### RECORDS FOR PROCESSING
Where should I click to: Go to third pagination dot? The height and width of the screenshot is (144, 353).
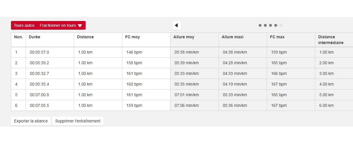(x=271, y=25)
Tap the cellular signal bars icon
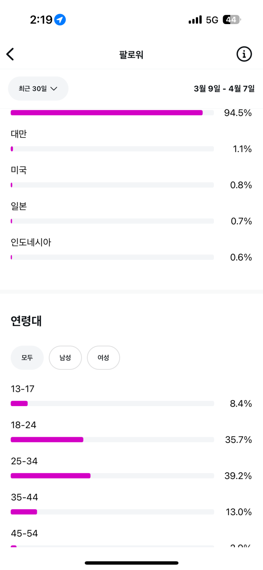Screen dimensions: 263x570 pos(195,20)
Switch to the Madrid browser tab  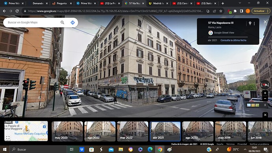[158, 3]
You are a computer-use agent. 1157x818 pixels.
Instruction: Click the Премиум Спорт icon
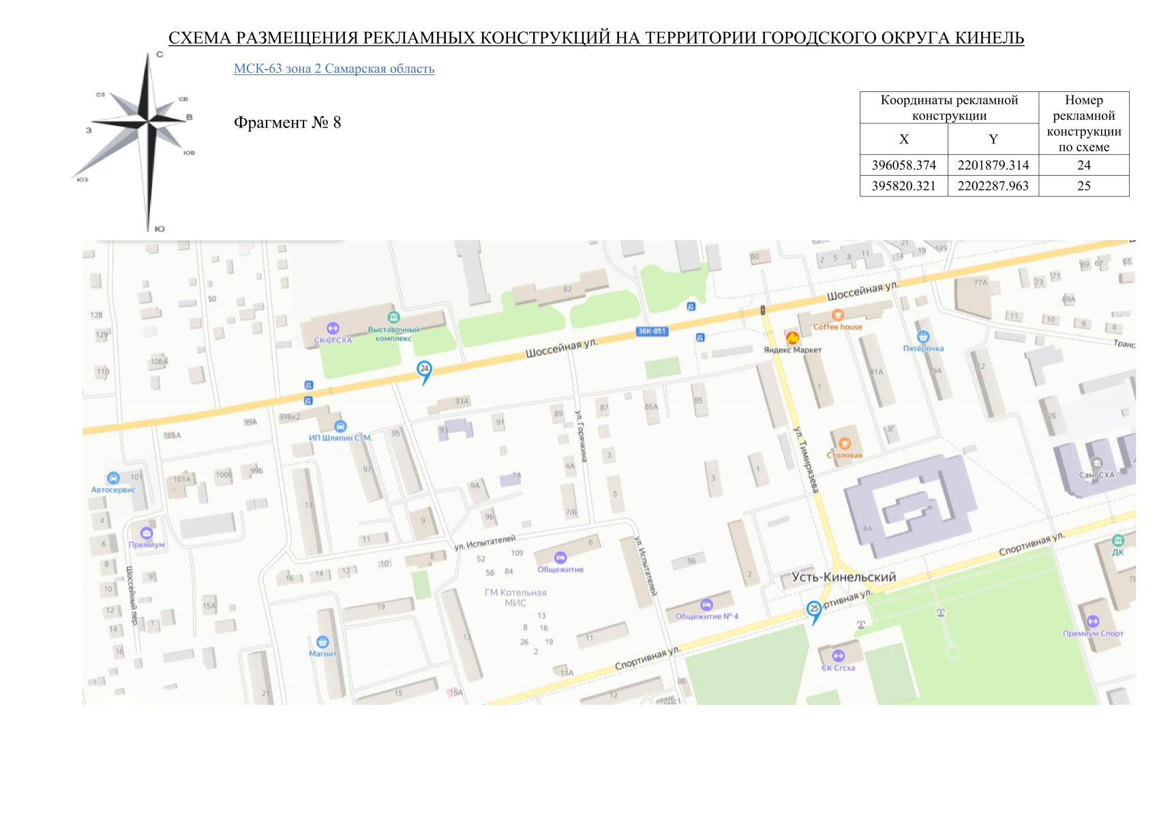[x=1092, y=622]
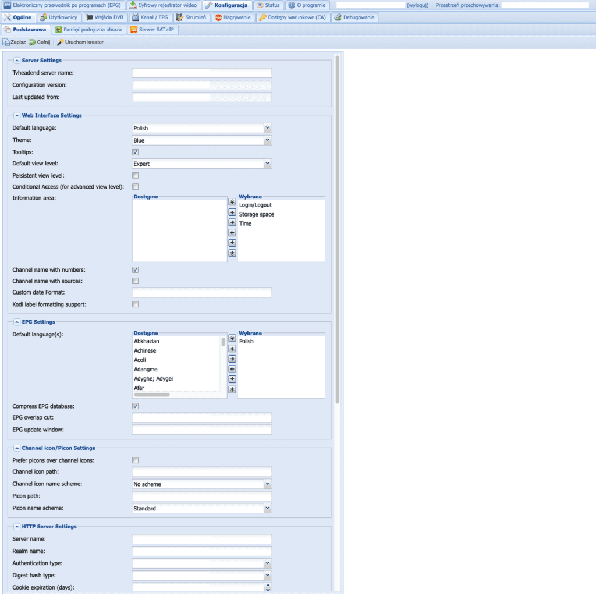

### REQUIRED ACTION
Copy verbatim the span that opens at the line with "You are a computer-use" and closes at the final line of the listing. Do not carry over any pictures.

### YOUR SOLUTION
You are a computer-use agent. 1157x818 pixels.
Instruction: Click the Премиум Спорт icon
[x=1092, y=622]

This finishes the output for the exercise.